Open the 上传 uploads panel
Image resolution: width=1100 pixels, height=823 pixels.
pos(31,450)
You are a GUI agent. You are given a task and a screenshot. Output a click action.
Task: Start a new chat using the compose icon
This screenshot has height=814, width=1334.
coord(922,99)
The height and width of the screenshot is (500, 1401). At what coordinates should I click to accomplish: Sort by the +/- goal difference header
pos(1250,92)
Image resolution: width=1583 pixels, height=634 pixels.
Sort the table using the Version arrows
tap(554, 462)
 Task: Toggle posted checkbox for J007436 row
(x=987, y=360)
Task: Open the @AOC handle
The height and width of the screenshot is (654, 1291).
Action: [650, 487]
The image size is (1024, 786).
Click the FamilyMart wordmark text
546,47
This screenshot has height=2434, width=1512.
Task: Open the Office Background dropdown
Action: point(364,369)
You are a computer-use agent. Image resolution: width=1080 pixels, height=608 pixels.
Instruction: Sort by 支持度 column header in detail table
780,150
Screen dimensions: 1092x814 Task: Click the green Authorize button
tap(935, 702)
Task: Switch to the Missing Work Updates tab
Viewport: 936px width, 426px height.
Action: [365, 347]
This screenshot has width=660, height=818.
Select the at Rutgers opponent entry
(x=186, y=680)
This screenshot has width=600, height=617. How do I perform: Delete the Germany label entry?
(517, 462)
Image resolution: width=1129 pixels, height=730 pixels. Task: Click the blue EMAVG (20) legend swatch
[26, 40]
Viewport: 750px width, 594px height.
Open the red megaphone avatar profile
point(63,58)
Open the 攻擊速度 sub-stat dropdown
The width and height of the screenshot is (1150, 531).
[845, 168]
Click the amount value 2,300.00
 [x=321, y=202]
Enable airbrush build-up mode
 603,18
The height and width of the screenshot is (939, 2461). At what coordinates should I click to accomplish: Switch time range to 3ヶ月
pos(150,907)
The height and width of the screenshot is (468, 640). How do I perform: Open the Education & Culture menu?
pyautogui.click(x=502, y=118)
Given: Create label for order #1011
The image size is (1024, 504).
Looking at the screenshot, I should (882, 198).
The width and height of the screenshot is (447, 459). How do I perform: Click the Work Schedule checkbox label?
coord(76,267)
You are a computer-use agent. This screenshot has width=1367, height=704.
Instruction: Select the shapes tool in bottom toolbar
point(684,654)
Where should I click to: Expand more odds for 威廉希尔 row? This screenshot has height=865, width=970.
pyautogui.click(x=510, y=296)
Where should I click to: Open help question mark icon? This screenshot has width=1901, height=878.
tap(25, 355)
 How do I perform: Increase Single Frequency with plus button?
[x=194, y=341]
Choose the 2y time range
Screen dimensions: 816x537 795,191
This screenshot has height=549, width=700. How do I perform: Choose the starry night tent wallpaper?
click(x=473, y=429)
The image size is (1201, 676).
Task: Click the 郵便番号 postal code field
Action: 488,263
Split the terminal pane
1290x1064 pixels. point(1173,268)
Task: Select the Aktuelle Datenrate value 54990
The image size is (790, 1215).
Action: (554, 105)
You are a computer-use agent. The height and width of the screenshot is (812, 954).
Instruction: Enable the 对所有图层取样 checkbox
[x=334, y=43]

*Brief*.
Would you return all lines from the preceding listing that contain the word "computer"?

*Reply*.
You are a computer-use agent. Image resolution: width=1080 pixels, height=608 pixels.
You are a computer-use agent. This screenshot has width=1367, height=704.
You are a computer-use agent. The height and width of the screenshot is (812, 954).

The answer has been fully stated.